National News

To Fight Climate Change, New York City Takes on Oil Companies

Posted January 10, 2018 11:09 p.m. EST
Updated January 10, 2018 11:12 p.m. EST

NEW YORK — Seeking to position himself as a national leader against climate change, Mayor Bill de Blasio on Wednesday announced a two-pronged attack against the fossil-fuel industry, including a vow that city pension funds would divest about $5 billion from companies involved in the fossil fuel business.

The mayor also announced a lawsuit against five major oil companies, seeking to collect billions of dollars in damages to pay for city efforts to cope with the effects of climate change.

“This city is standing up and saying, ‘We’re going to take our own actions to protect our own people,'” the mayor said, wearing a green necktie and sitting in front of large green sign that said “NYC: Leading the Fight Against Climate Change.” He added, “We’re not waiting.”

But in fact the city will have to wait, potentially for many years.

The mayor acknowledged that the lawsuit, which he compared to successful lawsuits against large tobacco companies, could take years to reach a resolution.

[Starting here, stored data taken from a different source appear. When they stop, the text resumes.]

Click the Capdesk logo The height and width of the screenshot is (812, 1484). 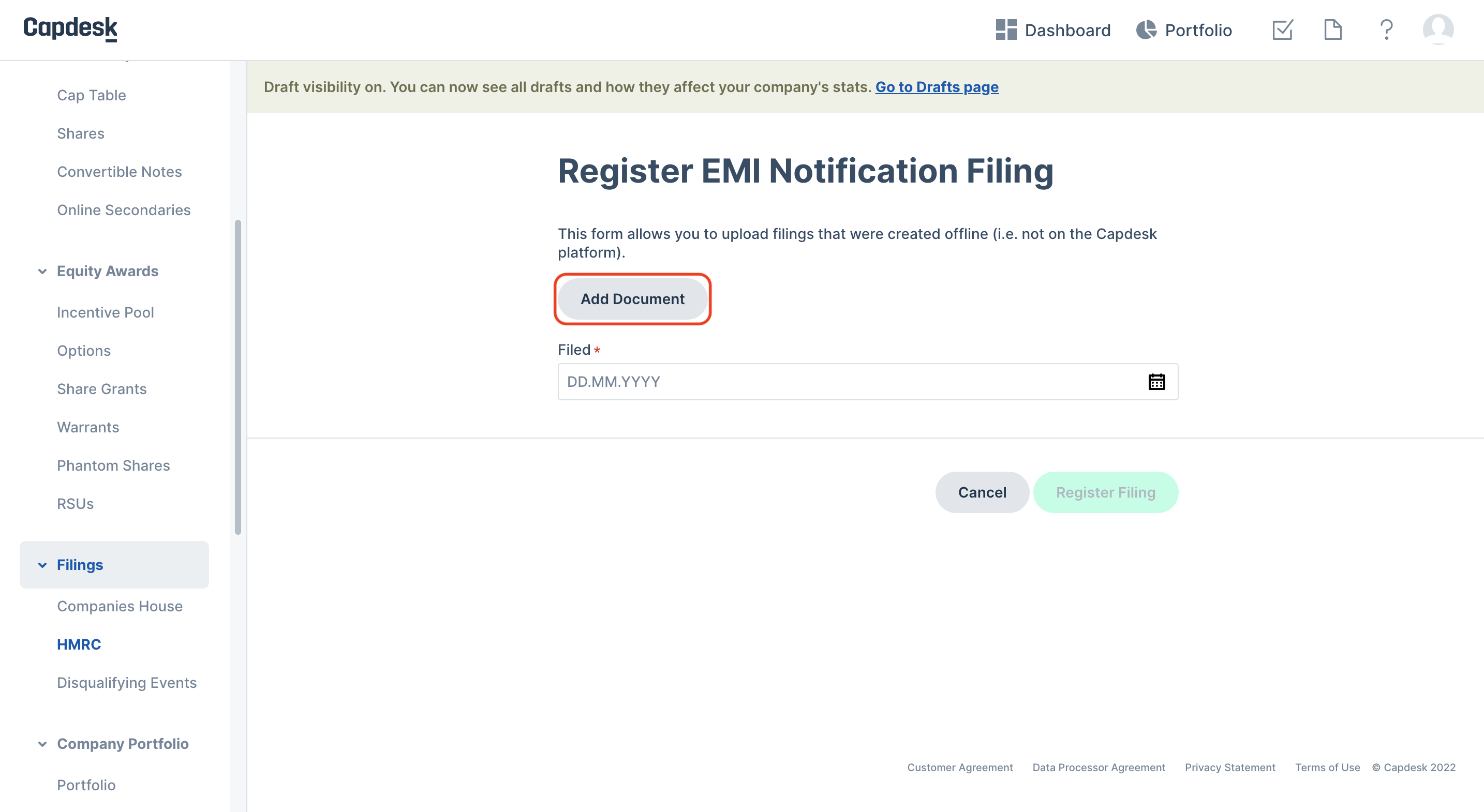[x=70, y=28]
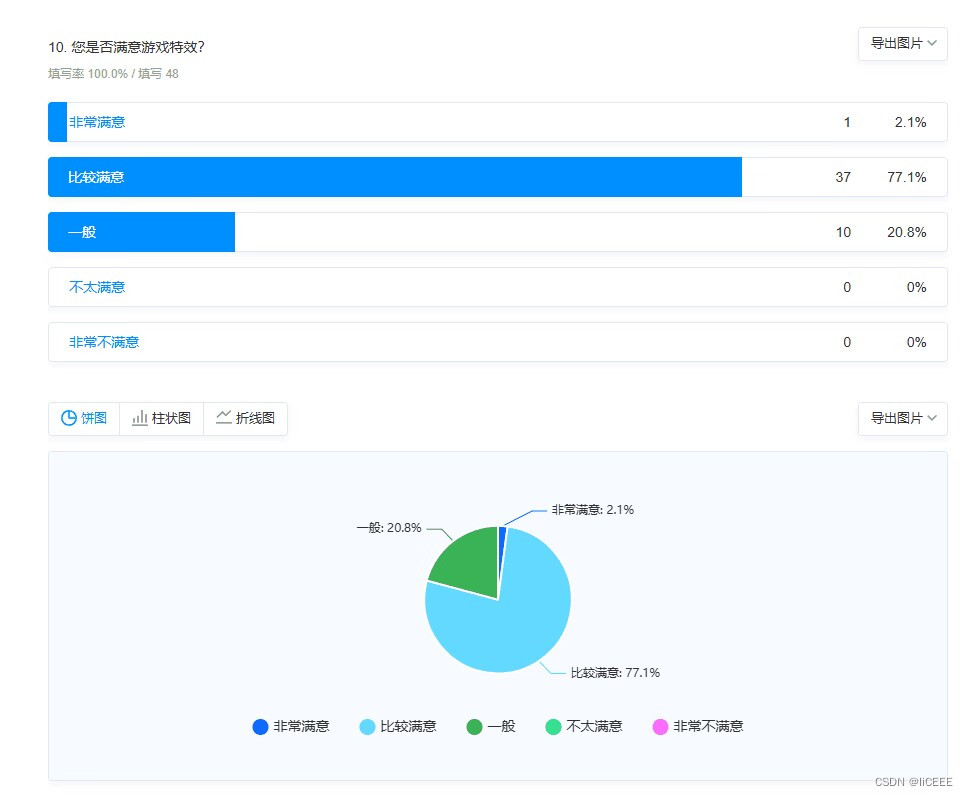
Task: Click the pink 非常不满意 legend dot
Action: [x=660, y=727]
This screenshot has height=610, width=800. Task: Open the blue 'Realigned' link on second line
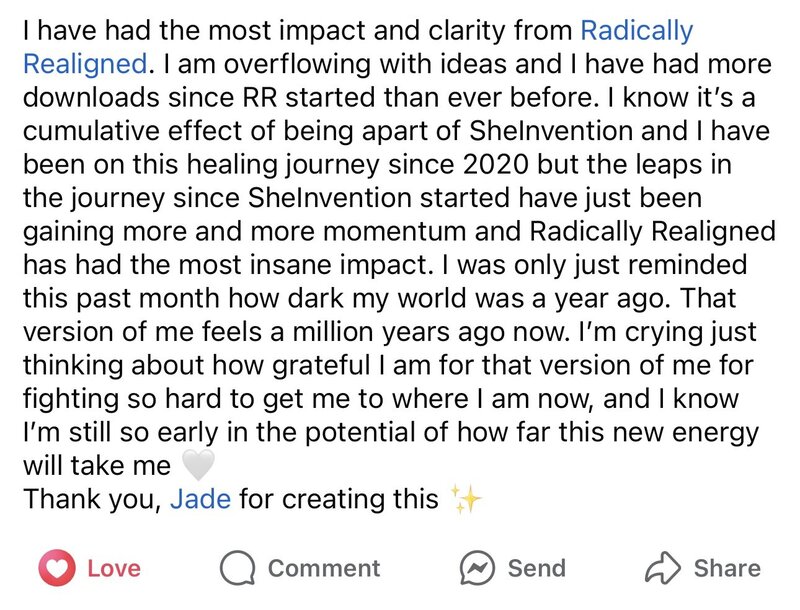[85, 64]
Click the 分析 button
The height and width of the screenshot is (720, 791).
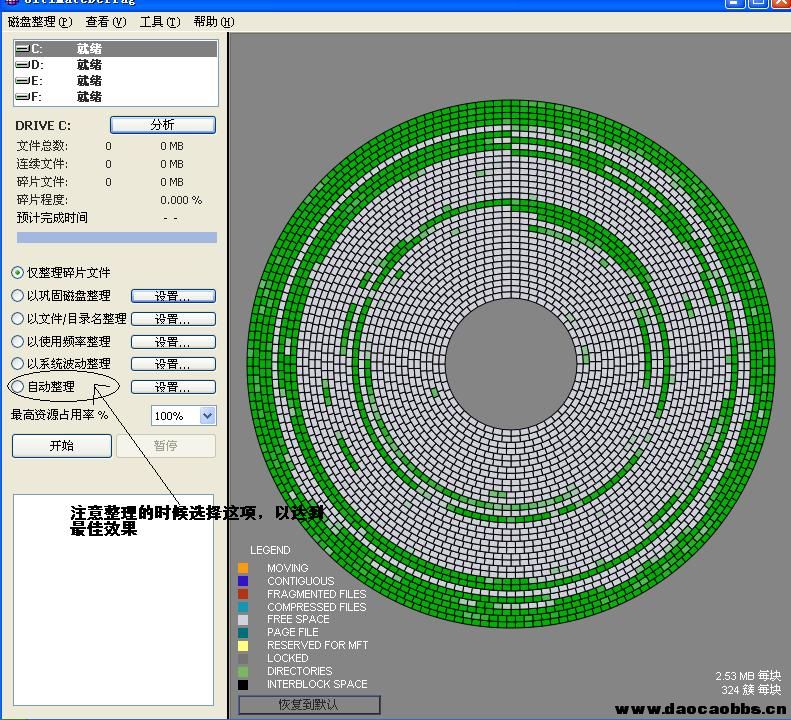pos(162,125)
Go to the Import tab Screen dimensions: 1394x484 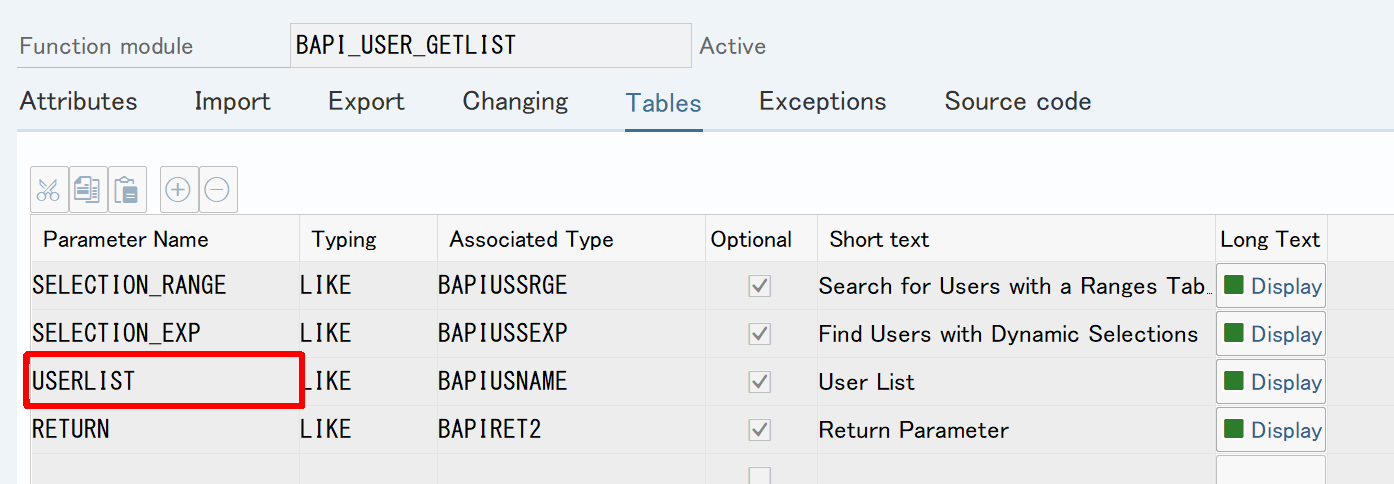click(232, 102)
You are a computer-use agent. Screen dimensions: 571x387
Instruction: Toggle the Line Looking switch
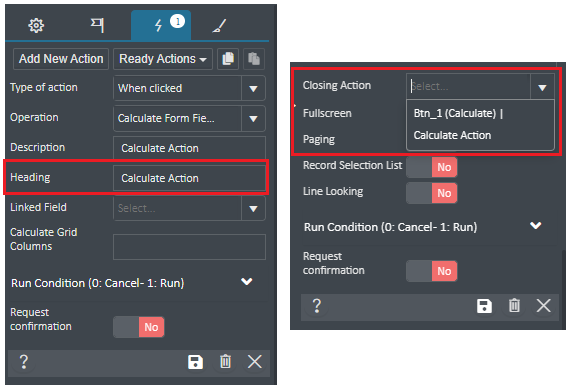coord(432,193)
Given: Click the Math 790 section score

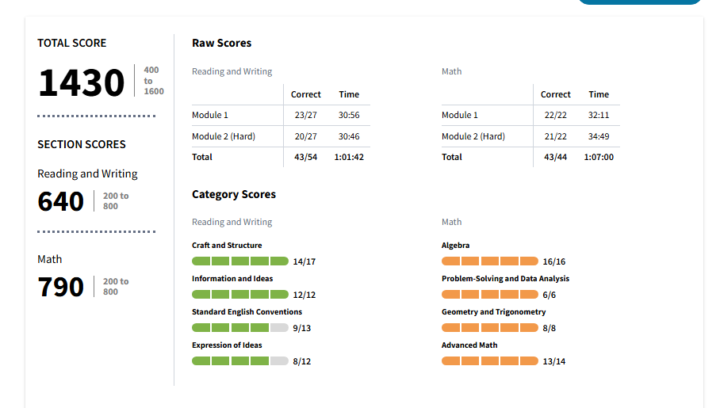Looking at the screenshot, I should 61,287.
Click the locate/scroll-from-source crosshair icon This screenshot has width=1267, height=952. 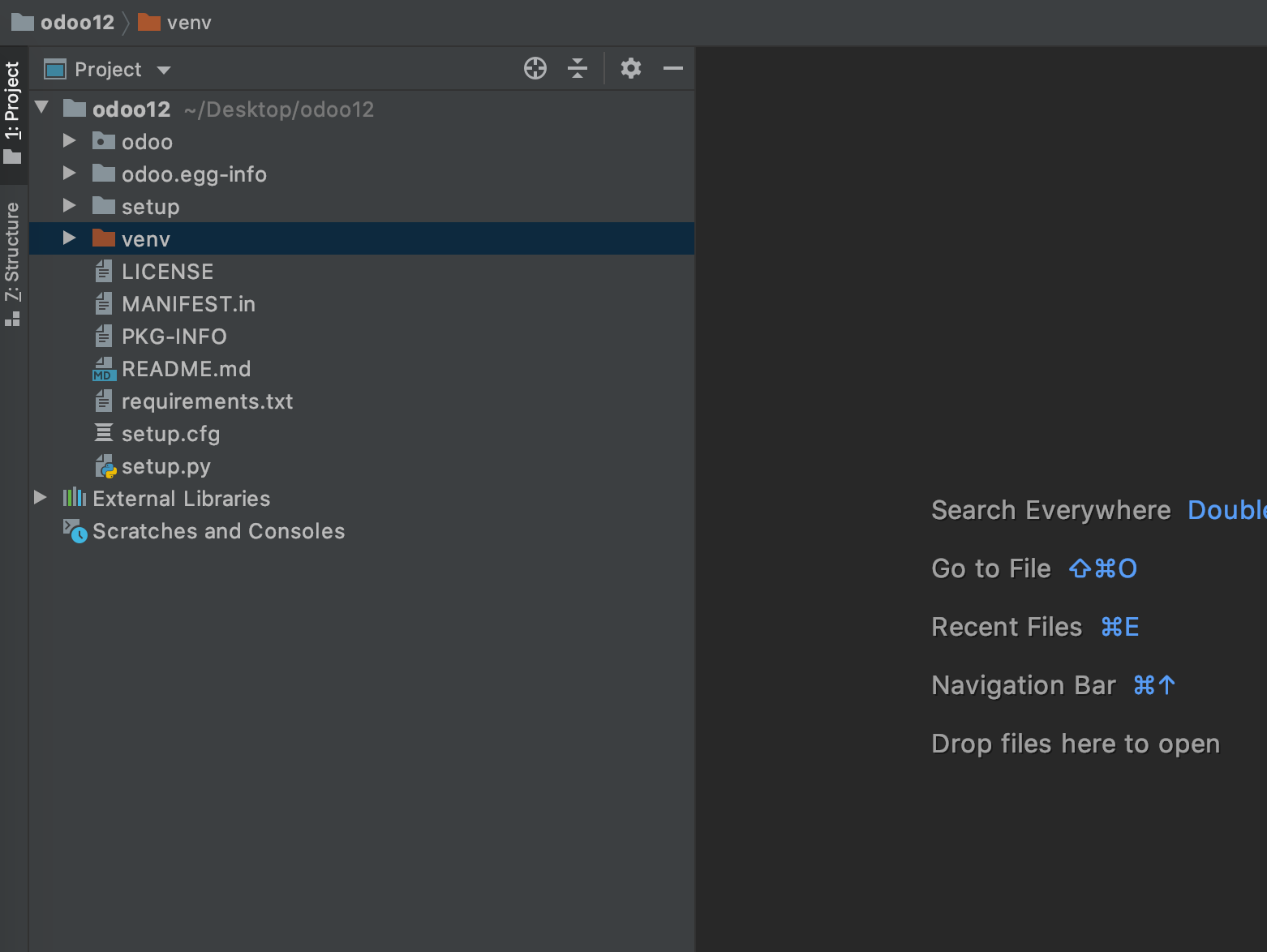pos(535,69)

The city lawsuit says that the oil companies — BP, Chevron, ConocoPhillips, Exxon Mobil and Royal Dutch Shell — were aware for years that burning fossil fuels caused climate change but hid the conclusions of their own scientists. It says that the city has spent billions of dollars and will spend billions more to deal with the consequences of climate change, such as the effects of Hurricane Sandy, and it seeks to hold the companies responsible for those costs.

Similar lawsuits were filed last year against oil companies by San Francisco and Oakland; the California counties of Marin and San Mateo and the city of Imperial Beach; and the city of Santa Cruz and Santa Cruz County.

“Reducing greenhouse gas emissions is a global issue and requires global participation and actions,” Exxon Mobil said in an emailed statement. “Lawsuits of this kind — filed by trial attorneys against an industry that provides products we all rely upon to power the economy and enable our domestic life — simply do not do that.”

A spokesman for Chevron responded in similar terms, saying the lawsuit would “do nothing to address the serious issue of climate change.”

Eric A. Goldstein, a senior lawyer with the Natural Resources Defense Council, an environmental group, had a different view, calling the lawsuit a “classic example of impact litigation that’s designed to upend the existing order.” He said that lawsuits targeting the tobacco industry were once considered long shots but ended up being successful.

The city comptroller, Scott M. Stringer, who sat next to de Blasio at the news conference, tempered his enthusiasm on the pension divestments, saying, “We’re setting a formal goal to divest from fossil fuels.” He added that any decision would be complex, take time and must be viewed through a “lens of sound fiscal stewardship.” He said the goal was to complete the divestment within five years.

Trustees for the city’s five pension funds would need to approve any divestment, weighing its effect on the funds’ performance. A resolution submitted on Wednesday to the boards of the five funds called for them to “initiate a process for determining a prudent divestment” strategy in keeping with the fiduciary duty to responsibly manage the funds. It called for the boards to hire a consultant to study the issue and its impact on risk and return.

De Blasio said that a majority of the trustees on two of the funds — one for teachers and another for many employees not including police officers or firefighters — were ready to support divestment.

Some participants in the news conference noted that under Mayor de Blasio, the city’s pension funds had previously divested from companies involved in the coal industry, as well as from private prison companies. But those investments represented a total of about $60 million, far less than the estimated $5 billion invested in fossil fuel companies. The total amount managed by the funds is about $189 billion.

The divestment announcement comes less than a month after Gov. Andrew M. Cuomo promised to cease the state’s investments in entities “with significant fossil-fuel activities,” and created an advisory committee to “develop a decarbonization road map.”

The news conference Wednesday was held at a Lower Manhattan community center that de Blasio said had been flooded during Hurricane Sandy. It was attended by activists wearing buttons calling for divestment, who applauded frequently as de Blasio, Stringer and other officials spoke.

De Blasio has made other grandiose pledges to combat climate change. Last September he announced that the city would force the owners of large buildings, including apartment houses and office buildings, to retrofit them to save energy. But what he ultimately revealed was a vague plan that needed to be fleshed out and then enacted by the City Council, which quickly distanced itself from the announcement. Since then, no legislation has been introduced.

De Blasio is also opposed to creating a congestion pricing scheme that would charge vehicles entering parts of Manhattan, in order to reduce driving and finance public transit. Advocates say such a scheme would also help fight climate change, but de Blasio says that it would be unfair to poorer drivers and drivers from outside Manhattan.

He has also been criticized for frequently driving to Brooklyn from Gracie Mansion in Manhattan to go to the gym, and for the little he has done to improve the energy efficiency of two homes he owns in Brooklyn.